Görsel sanatlar söz konusu olduğunda bu dönemin en etkili hareketlerinden biri Les Nabis’tir. Les Nabis ya da bir diğer deyişle “Nabiler” olarak anılan grup, 1888 yılında ortaya çıkan ve 1900’de dağılan post-empresyonist bir sanatçı topluluğuydu. Parisli sanatçı Paul Sérusier tarafından kurulan grupta Pierre Bonnard, Maurice Denis, Paul Ranson, Édouard Vuillard, Ker-Xavier Roussel ve Félix Vallotton adında henüz 20’li yaşlarında olan genç sanatçılar bulunuyordu. Grup, yenilikçi bir sanat anlayışını benimseyerek dönemin hakim akademik sanat anlayışını eleştiriyordu ve bunun yanı sıra henüz gerçekleşmekte olan modernizmin erken etkilerini güçlendirme amacıyla bir araya gelmişti.

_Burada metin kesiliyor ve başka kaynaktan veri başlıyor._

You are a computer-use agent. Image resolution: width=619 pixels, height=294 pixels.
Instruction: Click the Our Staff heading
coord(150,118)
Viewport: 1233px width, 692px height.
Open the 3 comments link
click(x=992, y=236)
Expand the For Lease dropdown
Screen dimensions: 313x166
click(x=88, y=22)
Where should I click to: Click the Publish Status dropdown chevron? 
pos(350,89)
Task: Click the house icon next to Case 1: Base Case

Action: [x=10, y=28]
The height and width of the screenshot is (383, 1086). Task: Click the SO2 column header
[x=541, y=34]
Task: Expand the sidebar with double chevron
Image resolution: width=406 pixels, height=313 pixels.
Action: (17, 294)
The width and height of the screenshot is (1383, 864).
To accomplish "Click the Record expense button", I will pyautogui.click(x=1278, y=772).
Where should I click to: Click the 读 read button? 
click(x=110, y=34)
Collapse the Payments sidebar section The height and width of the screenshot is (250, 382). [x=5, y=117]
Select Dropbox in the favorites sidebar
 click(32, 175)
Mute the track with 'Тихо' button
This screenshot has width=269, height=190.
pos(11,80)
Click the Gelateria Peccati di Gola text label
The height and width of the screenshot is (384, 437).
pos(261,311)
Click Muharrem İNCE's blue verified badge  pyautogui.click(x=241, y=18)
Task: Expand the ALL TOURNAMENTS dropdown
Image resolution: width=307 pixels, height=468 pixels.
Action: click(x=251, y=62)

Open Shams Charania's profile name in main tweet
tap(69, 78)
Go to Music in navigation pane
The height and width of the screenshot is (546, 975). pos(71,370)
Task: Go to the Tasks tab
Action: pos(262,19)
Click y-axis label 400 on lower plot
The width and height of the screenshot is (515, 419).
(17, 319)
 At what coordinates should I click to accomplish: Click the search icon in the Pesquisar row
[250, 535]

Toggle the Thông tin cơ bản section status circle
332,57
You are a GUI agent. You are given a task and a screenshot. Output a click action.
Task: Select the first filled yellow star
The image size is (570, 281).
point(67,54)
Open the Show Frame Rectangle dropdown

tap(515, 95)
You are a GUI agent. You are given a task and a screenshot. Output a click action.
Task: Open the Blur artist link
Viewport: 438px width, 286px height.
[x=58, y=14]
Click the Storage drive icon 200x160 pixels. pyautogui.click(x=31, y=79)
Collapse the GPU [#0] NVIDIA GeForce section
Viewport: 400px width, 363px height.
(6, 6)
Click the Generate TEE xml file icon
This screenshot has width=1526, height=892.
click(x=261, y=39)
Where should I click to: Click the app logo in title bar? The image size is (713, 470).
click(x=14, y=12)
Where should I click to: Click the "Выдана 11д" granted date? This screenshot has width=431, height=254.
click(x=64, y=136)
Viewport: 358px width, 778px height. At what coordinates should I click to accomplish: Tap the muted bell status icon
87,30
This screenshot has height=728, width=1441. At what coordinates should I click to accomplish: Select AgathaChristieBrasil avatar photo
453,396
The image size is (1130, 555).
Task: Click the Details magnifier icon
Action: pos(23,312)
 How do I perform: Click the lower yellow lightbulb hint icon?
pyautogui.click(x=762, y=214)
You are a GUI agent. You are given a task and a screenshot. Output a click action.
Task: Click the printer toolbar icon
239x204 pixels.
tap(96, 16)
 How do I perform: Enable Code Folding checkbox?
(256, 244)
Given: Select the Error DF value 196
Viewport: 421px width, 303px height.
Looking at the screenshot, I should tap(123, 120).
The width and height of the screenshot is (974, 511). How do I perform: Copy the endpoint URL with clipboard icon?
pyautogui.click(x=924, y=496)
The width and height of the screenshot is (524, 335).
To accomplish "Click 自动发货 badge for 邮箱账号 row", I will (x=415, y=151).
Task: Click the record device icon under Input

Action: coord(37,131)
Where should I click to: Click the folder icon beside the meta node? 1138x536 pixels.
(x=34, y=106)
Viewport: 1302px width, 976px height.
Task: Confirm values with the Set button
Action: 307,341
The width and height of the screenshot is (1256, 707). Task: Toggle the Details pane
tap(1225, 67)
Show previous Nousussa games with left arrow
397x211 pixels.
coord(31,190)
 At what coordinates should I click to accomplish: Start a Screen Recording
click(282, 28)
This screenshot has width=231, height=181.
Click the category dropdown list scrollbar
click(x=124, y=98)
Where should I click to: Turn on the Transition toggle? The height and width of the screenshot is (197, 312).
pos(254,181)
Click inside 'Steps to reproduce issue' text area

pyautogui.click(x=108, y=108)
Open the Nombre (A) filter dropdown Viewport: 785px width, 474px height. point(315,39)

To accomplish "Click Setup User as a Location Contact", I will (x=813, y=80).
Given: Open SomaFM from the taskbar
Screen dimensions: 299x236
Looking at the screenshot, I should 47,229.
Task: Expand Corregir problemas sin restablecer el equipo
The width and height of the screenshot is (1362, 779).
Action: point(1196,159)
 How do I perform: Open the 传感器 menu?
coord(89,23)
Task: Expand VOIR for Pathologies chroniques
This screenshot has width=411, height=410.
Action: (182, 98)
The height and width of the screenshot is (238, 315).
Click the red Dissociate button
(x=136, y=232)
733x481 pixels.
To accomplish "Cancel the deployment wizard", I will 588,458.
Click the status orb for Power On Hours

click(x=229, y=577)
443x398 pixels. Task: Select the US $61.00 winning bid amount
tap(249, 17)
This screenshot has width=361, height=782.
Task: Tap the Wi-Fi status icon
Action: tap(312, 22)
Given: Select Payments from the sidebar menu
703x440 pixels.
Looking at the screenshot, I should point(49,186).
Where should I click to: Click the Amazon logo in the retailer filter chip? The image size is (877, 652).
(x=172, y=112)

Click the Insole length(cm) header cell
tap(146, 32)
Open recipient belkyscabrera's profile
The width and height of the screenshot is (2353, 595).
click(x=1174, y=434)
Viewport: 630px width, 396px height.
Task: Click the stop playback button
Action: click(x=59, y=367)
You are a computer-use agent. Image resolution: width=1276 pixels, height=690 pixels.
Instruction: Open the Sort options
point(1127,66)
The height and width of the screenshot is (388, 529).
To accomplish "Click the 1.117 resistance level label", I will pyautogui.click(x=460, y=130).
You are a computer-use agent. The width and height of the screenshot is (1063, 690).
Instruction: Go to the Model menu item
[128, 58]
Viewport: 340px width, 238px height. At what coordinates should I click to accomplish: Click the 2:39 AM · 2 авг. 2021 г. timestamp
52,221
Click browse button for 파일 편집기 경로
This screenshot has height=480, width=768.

Kendilerine Les Nabis denmesinin de hatrı sayılır bir nedeni vardı: Nabis kelimesi, İbranice’de “peygamberler” anlamına gelen bir kelimeden türetilmiştir ve gruba bu ismin verilmesi, sanatçıların modern sanatın yol göstericisi niteliğinde, bir nevi “peygamber” oldukları düşüncesiydi. Bu kelime, eski dönemlerde peygamberlerin İsrail’i yeniden canlandırması gibi Les Nabis grubunun resmi yeniden canlandırma kararına dikkat çekmek için seçilmişti. Paris’in önemli sanat akademilerinden biri olan École des Beaux-Arts’a alternatif olarak kurulan Academie Julian‘da tanışan bu gençler, bir yüzyılın sonu ve diğerinin başlangıcına doğru ilerleyen bir dünyada sanatın nasıl olabileceğine ya da olması gerektiğine dair kendilerince bir olasılık sunuyorlardı.
Sanata standartlaştırılmış bir çerçeveden bakmak yerine daha kavramsal bir yerden yaklaşan grup ve başlattıkları hareket; doğası gereği- dönemin diğer anlayışlarına kıyasla daha metafizikti. Öte yandan empresyonizmin unutulmaz sanatçıları Paul Gaugin ile Paul Cezanne‘ye olan hayranlıkları ve onların sanata bakış açılarını önemsemeleri nedeniyle empresyonizmin ardıl gruplarından biri olarak görüldüler. Dönemin sanatçılarının ciddi siyasi ve felsefi gündemlerini reddeden grup, her zaman biraz şakacı bir tavrı benimsemişti ve dolayısıyla sanatta tutarlı bir güç olarak kabul edilmeye isteksizdi.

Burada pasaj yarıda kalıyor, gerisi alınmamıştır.